A vital race situation vulnerability has been found within the Linux kernel’s Rust Binder module, doubtlessly inflicting system crashes and reminiscence corruption.
Assigned CVE-2025-68260, this situation impacts the kernel’s inter-process communication mechanism and requires instant consideration from system directors and kernel maintainers.
The Vulnerability
The vulnerability exists within the Rust Binder element’s death_list dealing with mechanism. The flaw stems from an unsafe operation that removes gadgets from a linked checklist with out correct synchronization.
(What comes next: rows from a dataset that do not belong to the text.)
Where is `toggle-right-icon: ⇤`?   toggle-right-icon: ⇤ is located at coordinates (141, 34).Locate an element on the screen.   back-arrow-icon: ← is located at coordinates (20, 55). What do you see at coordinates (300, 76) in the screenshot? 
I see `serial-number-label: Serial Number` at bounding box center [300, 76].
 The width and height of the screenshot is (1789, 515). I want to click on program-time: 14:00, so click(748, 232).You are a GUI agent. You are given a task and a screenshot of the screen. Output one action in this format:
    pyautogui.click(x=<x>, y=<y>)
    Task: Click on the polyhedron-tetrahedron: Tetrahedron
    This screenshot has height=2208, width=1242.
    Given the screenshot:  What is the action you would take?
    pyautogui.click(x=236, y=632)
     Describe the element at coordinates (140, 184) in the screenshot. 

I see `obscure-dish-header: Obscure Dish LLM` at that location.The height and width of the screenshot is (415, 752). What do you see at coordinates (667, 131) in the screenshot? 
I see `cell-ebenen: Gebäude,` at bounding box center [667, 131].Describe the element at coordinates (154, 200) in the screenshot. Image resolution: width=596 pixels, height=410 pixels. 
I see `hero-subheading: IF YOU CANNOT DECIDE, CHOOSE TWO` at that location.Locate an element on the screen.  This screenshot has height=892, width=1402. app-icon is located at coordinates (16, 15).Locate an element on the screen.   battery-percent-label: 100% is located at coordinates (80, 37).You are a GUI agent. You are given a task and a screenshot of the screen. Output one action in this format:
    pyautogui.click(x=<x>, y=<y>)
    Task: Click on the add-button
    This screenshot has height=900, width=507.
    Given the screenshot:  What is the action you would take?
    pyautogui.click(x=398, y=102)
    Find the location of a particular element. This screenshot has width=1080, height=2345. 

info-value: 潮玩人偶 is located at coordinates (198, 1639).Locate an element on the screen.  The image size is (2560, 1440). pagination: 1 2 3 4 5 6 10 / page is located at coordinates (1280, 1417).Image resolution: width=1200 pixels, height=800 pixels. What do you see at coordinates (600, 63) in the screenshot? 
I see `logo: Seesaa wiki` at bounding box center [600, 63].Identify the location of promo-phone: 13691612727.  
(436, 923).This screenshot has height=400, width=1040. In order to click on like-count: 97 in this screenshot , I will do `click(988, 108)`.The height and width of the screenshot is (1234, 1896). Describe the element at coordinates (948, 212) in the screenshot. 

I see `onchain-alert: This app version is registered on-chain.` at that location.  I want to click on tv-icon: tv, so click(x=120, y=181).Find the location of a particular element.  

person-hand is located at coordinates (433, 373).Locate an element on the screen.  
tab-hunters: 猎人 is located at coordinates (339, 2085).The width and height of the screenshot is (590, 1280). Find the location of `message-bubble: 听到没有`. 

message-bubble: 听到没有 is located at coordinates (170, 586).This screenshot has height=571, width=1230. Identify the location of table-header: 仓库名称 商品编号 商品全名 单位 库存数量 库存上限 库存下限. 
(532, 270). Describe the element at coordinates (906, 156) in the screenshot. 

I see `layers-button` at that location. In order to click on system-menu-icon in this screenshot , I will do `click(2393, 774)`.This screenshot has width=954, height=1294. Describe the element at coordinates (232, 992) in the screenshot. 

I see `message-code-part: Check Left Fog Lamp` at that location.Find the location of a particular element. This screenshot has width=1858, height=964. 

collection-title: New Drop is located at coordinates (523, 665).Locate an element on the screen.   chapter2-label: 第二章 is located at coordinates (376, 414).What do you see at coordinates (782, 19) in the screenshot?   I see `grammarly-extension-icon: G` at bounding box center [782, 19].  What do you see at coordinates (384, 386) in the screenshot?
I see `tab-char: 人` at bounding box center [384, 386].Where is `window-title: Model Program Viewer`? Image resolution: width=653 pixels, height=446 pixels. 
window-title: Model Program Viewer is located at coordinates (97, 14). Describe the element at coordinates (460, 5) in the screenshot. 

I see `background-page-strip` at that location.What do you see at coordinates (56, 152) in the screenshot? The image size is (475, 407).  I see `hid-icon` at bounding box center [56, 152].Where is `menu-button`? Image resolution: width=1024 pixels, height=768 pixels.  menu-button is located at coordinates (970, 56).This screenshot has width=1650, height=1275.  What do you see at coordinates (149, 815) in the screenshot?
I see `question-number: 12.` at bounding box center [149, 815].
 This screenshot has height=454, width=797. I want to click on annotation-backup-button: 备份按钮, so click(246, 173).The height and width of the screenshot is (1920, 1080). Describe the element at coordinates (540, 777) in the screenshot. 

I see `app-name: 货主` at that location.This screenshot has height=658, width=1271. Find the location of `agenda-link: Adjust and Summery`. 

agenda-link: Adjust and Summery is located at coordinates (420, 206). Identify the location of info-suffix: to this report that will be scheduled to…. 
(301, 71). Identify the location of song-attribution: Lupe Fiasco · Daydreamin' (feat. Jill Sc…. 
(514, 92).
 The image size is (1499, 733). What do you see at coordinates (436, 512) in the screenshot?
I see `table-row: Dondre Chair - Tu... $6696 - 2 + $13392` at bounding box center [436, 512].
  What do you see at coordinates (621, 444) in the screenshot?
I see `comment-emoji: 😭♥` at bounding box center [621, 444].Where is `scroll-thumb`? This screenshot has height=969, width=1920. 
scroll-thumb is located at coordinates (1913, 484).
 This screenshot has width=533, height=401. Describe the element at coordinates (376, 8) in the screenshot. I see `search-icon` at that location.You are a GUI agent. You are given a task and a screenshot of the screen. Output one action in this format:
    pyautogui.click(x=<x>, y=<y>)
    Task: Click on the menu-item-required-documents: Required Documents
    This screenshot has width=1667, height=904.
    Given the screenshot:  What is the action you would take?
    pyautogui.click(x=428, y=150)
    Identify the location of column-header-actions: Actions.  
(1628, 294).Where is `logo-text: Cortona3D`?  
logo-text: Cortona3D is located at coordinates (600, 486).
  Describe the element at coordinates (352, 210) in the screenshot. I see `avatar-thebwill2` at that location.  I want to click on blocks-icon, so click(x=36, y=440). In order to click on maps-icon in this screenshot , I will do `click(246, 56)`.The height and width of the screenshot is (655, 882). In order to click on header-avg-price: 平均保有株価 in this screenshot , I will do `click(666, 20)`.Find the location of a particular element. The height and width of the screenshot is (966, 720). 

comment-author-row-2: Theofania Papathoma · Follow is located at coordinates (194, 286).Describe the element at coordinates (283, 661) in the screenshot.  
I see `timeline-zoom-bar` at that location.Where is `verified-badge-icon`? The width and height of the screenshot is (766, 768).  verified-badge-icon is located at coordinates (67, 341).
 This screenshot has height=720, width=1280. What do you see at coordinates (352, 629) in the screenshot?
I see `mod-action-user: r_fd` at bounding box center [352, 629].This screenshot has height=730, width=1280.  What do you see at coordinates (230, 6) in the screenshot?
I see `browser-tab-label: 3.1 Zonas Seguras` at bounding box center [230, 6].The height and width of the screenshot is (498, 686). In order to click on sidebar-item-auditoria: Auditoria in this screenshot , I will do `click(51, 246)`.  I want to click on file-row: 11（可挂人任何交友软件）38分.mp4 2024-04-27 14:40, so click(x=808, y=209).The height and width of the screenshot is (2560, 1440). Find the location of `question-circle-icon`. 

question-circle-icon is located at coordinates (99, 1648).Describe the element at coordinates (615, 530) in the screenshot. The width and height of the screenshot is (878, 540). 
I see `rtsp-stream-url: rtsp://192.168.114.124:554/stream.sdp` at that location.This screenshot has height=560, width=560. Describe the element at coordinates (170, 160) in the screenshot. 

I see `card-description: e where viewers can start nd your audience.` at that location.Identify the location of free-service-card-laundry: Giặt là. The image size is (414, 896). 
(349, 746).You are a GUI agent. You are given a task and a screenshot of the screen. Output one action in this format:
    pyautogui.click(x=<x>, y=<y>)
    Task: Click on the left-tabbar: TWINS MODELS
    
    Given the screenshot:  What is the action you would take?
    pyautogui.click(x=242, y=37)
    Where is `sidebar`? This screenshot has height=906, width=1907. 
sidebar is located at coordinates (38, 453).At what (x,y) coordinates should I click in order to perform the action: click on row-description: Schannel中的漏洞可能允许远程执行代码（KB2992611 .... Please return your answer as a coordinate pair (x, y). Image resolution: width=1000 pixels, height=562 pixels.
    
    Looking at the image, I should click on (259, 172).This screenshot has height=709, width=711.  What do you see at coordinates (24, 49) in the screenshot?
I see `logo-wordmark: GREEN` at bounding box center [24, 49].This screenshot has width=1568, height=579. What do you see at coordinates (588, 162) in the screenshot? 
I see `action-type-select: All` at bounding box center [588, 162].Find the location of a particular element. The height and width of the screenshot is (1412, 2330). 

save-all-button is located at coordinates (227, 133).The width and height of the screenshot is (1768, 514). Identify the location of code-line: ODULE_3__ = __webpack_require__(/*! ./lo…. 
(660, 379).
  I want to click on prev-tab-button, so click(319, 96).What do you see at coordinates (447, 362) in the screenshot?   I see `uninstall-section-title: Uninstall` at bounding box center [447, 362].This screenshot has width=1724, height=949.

The problematic code makes an attempt to govern checklist pointers with out making certain unique entry, making a harmful race situation.
The problem arises from a particular implementation sample within the Node::launch operate. The code sequence entails buying a lock, transferring checklist gadgets to an area stack-based checklist, then releasing the lock earlier than iterating by the gadgets.
Whereas different threads are processing the unique checklist, this creates a window of alternative for concurrent entry to the prev/subsequent pointers, which might result in reminiscence corruption.
When this race situation is triggered, techniques expertise kernel panics and web page faults. Affected units crash with errors just like “Unable to deal with kernel paging request at digital handle.”
The vulnerability manifests as inner reminiscence corruption, leading to kernel oops messages and system instability.
Gadgets operating susceptible kernel variations could expertise sudden reboots and repair interruptions.
The vulnerability was launched in kernel model 6.18 with a particular commit change to the binder code. It impacts the drivers/android/binder/node.rs file instantly.
The situation has been patched in kernel 6.18.1 and 6.19-rc1, with fixes obtainable within the upstream kernel repositories.
The Linux kernel growth group strongly recommends updating to the most recent steady kernel model.
Full kernel updates are most well-liked over particular person commit cherry-picks, as modifications are examined as a part of bigger releases.
Customers unable to replace instantly can apply particular commits from the kernel repositories to resolve this race situation.
System directors ought to prioritise patching this vulnerability to keep up system stability and stop sudden downtime.
Comply with us on Google Information, LinkedIn, and X to Get Immediate Updates and Set GBH as a Most well-liked Supply in Google.